SETTING: Community-based population in Copenhagen.
DESIGN: A baseline study of a random sample of 70-year-old people born in 1914 and follow-up 5, 10, 15, and 20 years later.
PARTICIPANTS: A total of 573 nondisabled individuals participated in the study of 70-year-olds in 1984, 460 participated in the 5-year follow-up, 292 in the 10-year follow-up, 150 in the 15-year follow-up, and 78 in the 20-year follow-up.
MEASUREMENTS: Data from interviews and a medical and oral examination. Oral health was measured according to number of teeth (0, 1–9, 10–19, ≥20). Disability was measured using the Avlund Mob-H scale at age 75, 80, 85, and 90. Mortality data were obtained from the National Death Register.

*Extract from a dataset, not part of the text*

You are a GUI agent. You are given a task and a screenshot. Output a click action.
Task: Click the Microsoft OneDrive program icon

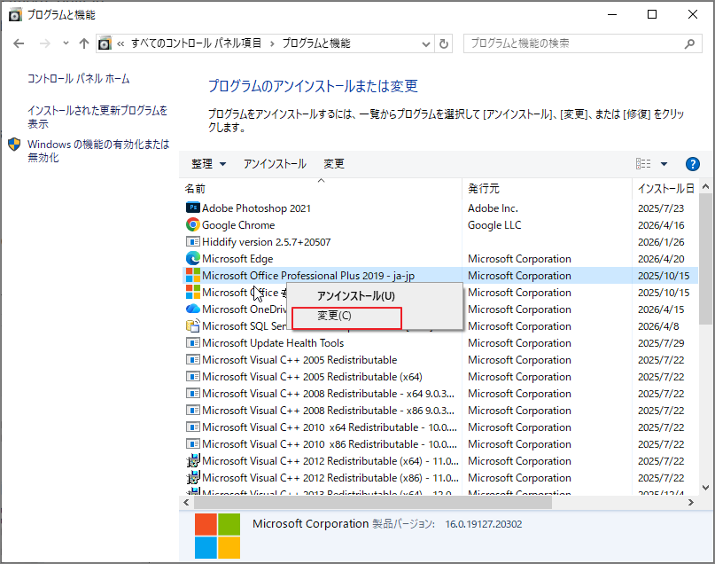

RESULTS: Being edentulous or having one to nine teeth was associated with onset of disability at age 75 and 80. Health-related variables and education attenuated the associations between edentulism and onset of disability, although they remained marginally significant, whereas the association between having one to nine teeth and onset of disability remained unchanged and statistically significant at 10-year follow-up (odds ratio=3.02, 95% confidence interval (CI)=1.26–7.24). Persons who were edentulous at age 70 were at significantly higher risk of mortality 21 years later, also in the adjusted analysis (hazard ratio=1.26, 95% CI=1.03–1.55).
CONCLUSION: Tooth loss is independently associated with onset of disability and mortality in old age. The findings indicate that tooth loss may be an early indicator of accelerated aging.